1) Combinatorial testing tool for generating test suites. Advanced Combinatorial Testing System (ACTS) can compute tests for 2-way through 6-way interactions. An easy-to-use GUI is included. A comparison of ACTS with similar tools shows that ACTS produces smaller test sets (with the same degree of coverage) and is faster than others. ACTS was developed by NIST and the University of Texas at Arlington. To request a copy, send email to Rick Kuhn. Please include your first and last name, and company or university name (this helps us with management support for the project!) ACTS won the 2009 Excellence in Technology Transfer Award from the Federal Laboratory Consortium Mid-Atlantic Region.
2) Combinatorial coverage measurement tool, for evaluating quality of test suites. Useful for gaining the advantages of combinatorial testing without disrupting existing test practice. The CCM measurement tool can analyze existing tests for 2-way through 6-way interactions they already have. An easy-to-use GUI is included. CCM was developed by NIST and the Centro Nacional de Metrologia of Mexico. To request a copy, send email to Rick Kuhn. Please include your first and last name, and company or university name (this helps us with management support for the project!)

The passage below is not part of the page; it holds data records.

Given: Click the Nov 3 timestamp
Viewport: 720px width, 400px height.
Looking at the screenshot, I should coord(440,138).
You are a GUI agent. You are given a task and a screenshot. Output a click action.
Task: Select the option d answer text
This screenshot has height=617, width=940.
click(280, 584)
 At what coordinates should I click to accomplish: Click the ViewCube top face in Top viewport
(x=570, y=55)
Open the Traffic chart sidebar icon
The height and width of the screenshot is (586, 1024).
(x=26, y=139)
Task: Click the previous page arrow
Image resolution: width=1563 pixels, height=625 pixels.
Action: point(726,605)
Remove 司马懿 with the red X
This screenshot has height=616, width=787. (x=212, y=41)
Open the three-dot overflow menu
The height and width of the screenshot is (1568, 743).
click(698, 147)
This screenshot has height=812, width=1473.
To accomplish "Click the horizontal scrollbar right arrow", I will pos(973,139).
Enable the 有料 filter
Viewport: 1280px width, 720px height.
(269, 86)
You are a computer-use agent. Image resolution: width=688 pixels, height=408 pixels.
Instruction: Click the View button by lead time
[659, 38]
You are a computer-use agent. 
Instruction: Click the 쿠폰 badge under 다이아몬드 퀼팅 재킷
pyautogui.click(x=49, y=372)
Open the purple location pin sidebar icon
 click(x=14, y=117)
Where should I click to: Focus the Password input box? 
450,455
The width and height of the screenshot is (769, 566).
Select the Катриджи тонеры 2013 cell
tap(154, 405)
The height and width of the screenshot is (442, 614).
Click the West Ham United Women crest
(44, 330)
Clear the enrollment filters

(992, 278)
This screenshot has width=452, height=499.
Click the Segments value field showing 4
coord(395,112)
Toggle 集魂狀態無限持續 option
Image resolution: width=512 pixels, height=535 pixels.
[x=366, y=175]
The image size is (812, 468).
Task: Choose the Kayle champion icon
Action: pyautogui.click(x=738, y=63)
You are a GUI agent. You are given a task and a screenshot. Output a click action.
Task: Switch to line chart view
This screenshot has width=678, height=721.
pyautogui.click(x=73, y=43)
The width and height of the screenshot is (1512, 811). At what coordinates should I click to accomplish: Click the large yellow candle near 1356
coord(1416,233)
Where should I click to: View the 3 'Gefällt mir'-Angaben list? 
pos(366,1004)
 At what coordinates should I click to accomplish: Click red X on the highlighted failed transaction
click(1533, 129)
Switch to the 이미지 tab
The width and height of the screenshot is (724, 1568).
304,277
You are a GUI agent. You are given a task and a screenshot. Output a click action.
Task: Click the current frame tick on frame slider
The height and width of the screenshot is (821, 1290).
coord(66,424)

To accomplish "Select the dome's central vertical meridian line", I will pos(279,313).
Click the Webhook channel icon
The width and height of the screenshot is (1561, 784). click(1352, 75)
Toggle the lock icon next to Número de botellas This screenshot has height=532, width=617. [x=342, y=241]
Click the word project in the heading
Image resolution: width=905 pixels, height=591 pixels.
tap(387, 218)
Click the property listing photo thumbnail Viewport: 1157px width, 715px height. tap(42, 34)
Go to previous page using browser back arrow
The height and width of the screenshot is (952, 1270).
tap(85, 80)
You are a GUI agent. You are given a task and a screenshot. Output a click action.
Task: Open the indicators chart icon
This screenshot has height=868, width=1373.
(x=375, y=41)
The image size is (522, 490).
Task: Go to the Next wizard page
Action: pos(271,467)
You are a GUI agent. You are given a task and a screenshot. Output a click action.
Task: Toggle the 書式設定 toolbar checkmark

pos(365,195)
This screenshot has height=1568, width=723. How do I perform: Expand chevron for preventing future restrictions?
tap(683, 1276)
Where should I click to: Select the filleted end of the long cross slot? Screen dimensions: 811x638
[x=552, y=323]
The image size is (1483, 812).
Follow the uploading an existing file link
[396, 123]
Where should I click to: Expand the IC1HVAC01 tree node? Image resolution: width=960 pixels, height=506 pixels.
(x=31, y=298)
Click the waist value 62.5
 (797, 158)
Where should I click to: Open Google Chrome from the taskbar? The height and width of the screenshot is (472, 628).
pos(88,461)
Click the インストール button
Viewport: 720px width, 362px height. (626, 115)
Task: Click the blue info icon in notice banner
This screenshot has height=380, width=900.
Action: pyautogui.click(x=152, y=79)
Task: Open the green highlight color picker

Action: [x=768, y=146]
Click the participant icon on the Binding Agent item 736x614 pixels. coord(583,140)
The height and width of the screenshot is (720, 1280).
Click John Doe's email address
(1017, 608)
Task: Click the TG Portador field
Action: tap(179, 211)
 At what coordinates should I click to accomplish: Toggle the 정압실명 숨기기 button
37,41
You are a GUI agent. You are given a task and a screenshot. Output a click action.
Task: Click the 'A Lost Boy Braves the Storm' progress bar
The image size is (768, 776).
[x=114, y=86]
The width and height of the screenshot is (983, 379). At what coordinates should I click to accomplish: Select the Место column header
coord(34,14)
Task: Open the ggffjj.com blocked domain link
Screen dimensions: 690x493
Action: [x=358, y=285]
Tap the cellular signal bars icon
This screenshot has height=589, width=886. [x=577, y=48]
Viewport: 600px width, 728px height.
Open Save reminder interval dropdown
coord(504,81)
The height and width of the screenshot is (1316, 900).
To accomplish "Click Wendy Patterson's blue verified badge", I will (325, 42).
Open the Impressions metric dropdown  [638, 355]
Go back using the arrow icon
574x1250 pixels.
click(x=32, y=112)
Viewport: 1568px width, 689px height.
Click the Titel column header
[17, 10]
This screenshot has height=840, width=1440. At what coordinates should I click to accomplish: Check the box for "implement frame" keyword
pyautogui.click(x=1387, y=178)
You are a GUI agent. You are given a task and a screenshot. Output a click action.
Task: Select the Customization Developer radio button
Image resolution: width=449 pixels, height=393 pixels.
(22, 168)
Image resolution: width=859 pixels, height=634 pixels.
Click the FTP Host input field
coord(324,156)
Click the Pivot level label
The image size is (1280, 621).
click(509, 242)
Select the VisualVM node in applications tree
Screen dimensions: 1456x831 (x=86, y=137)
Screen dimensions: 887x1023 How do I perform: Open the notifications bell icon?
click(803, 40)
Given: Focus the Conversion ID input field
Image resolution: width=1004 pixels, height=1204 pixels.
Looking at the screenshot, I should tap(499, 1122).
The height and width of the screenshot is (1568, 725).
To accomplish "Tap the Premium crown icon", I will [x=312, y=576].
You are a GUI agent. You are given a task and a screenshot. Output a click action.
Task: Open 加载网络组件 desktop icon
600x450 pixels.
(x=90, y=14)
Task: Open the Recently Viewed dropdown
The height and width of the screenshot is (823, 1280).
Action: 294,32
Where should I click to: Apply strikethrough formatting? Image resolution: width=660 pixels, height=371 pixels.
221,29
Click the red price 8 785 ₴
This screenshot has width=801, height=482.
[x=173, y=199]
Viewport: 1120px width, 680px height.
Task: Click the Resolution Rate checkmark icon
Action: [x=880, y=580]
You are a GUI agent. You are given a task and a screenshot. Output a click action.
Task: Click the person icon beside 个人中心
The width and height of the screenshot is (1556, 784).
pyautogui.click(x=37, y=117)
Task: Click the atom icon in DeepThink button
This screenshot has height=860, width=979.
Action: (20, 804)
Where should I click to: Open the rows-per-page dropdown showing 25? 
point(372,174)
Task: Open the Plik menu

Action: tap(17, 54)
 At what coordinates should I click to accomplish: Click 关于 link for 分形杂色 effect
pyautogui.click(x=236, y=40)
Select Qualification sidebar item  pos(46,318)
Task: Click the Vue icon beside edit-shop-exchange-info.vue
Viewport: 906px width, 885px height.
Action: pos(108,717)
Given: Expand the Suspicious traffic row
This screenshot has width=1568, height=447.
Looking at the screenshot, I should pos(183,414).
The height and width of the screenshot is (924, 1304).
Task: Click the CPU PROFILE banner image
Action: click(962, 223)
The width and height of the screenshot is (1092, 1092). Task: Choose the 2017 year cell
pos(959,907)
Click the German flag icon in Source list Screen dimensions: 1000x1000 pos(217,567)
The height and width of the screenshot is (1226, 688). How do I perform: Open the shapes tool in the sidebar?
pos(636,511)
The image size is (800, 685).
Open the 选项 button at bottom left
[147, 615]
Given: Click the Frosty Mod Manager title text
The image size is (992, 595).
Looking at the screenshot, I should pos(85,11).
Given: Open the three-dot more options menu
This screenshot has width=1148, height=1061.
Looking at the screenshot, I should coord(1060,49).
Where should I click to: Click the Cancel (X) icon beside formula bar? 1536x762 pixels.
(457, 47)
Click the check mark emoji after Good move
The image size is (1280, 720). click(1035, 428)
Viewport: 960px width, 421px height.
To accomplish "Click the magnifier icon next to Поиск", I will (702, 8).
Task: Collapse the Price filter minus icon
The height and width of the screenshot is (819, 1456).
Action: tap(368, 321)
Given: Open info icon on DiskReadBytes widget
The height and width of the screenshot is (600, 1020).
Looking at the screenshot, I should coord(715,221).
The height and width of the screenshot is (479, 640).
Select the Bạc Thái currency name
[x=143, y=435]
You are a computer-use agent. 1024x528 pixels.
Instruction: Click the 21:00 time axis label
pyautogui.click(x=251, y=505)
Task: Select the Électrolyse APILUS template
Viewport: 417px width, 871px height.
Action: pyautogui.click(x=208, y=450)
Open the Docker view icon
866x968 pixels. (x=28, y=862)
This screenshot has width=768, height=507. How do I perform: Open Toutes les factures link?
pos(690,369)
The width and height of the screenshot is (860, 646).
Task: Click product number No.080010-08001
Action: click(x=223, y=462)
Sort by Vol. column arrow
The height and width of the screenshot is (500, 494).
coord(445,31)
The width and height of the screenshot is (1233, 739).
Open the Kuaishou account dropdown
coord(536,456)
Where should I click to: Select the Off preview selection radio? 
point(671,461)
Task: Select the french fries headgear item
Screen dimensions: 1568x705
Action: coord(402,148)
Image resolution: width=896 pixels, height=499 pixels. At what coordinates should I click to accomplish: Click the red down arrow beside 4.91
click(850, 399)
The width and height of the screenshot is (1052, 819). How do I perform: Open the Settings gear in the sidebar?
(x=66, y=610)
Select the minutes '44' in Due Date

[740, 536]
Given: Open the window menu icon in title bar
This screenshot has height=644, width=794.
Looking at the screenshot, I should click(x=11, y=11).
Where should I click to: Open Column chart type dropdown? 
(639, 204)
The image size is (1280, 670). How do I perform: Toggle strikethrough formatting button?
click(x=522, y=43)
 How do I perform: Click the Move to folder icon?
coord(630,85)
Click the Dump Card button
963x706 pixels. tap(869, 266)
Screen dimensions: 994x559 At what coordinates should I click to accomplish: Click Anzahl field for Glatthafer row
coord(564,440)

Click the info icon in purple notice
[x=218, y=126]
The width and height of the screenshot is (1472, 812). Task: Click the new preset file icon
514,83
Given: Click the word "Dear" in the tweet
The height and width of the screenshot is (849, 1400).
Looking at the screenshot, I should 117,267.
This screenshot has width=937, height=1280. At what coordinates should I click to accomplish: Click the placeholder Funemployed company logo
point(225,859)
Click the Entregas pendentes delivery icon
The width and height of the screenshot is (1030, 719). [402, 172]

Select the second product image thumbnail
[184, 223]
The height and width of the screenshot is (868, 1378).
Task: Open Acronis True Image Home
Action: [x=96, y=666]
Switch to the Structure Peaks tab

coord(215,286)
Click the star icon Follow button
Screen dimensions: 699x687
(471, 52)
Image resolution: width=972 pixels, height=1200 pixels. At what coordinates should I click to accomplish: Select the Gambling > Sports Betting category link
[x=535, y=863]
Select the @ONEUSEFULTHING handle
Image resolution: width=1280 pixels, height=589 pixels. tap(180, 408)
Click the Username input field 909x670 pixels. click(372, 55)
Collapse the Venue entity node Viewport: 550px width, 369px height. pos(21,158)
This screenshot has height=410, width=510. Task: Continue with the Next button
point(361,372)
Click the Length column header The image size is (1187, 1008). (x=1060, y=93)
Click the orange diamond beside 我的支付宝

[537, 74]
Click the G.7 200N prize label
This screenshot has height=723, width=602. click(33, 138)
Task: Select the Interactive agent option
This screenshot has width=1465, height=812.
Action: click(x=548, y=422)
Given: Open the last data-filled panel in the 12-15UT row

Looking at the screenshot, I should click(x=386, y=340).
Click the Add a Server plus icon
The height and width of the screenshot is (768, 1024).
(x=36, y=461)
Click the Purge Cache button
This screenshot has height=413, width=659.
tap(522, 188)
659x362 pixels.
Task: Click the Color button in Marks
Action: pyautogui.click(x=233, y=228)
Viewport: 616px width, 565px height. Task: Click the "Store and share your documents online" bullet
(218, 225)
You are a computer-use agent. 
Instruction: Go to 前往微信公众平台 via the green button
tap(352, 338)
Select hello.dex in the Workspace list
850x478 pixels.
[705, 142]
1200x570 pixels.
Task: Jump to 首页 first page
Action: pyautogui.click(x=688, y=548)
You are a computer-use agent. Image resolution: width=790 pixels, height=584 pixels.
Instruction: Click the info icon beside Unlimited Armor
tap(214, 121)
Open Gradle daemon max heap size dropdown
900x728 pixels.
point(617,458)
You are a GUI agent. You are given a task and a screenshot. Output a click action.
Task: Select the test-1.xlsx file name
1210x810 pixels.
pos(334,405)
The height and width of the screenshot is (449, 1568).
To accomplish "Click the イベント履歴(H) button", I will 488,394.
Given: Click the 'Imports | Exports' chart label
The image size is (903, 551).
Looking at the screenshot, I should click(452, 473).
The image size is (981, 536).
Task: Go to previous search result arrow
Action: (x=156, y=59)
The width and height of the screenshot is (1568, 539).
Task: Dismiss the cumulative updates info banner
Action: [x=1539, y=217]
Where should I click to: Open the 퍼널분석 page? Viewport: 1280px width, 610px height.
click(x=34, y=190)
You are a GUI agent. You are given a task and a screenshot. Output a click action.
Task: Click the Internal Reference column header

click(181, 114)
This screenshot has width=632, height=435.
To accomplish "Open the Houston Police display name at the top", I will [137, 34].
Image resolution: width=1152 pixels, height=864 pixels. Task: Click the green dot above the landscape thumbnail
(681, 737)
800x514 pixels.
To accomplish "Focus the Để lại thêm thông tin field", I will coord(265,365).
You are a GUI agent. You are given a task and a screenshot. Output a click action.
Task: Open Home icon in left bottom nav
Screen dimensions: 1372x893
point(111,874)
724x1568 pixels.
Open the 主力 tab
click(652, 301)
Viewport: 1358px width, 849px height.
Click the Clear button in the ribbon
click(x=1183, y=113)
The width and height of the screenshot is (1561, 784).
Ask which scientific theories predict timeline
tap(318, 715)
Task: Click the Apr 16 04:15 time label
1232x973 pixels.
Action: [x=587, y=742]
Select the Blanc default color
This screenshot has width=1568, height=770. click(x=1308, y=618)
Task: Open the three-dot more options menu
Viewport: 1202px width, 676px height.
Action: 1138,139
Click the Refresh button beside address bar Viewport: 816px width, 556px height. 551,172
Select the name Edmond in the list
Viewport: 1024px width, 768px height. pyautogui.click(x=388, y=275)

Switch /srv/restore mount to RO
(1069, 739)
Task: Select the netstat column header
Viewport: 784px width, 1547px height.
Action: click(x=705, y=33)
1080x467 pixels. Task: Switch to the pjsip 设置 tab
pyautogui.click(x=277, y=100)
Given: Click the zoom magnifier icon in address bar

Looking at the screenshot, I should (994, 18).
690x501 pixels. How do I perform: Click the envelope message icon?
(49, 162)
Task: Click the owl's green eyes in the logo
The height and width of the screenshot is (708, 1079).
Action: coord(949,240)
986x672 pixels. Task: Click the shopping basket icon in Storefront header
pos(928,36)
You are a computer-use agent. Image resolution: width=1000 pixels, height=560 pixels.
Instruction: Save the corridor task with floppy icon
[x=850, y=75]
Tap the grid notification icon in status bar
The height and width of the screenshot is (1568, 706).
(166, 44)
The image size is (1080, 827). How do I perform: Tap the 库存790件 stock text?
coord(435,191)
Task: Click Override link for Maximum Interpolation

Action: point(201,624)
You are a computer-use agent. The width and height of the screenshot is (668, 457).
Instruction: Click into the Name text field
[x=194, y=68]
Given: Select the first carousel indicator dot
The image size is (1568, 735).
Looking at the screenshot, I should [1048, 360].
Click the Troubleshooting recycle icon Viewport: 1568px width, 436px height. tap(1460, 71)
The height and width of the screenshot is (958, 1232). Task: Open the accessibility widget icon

3) Combinatorial testing tutorial, Practical Combinatorial Testing, NIST SP 800-142 (81 pages). This publication provides a self-contained tutorial on using combinatorial testing for real-world software. It introduces the key concepts and methods, explains use of software tools for generating combinatorial tests, and discusses advanced topics. The material is accessible to an undergraduate student of computer science or engineering, and includes an extensive set of references to papers that provide more depth on each topic. Oct. 2010. Public domain, distribution unlimited; 81 pages.
4) Security policy testing tool. The Access Control Policy Test (ACPT) tool allows policy authors to conveniently specify access control models (such as RBAC and Multi-Level models) and rules as well as access control properties. From the specified models and rules, the ACPT tool automatically synthesizes deployable policies in XACML and generates combinatorial tests to verify security policy implementations. Complete test cases are generated, consisting of test inputs and expected output for each set of inputs. ACPT uses ACTS to provide 2-way to 4-way combinatorial testing of policies. To request a copy, send email to Vincent Hu
5) Web app testing tool. CPUT (Combinatorial-based Prioritization of User-session-based Testsuites) applies combinatorial methods to testing web applications. Test prioritization is used to make web app testing much more manageable. The tool allows testers to easily collect, prioritize, and reduce user-session-based test cases. CPUT provides (1) guidance to users on how to configure their web server to log important usage information, (2) automated parsing of web logs into XML formatted test cases that can be used by test replay tools, (3) automated prioritization of test cases by length-based and combinatorial-based criteria, and (4) automated reduction of testcases by combinatorial coverage.
Disclaimer: Certain software products are identified in this document. Such identification does not imply recommendation by NIST, nor does it imply that the products identified are necessarily the best available for the purpose.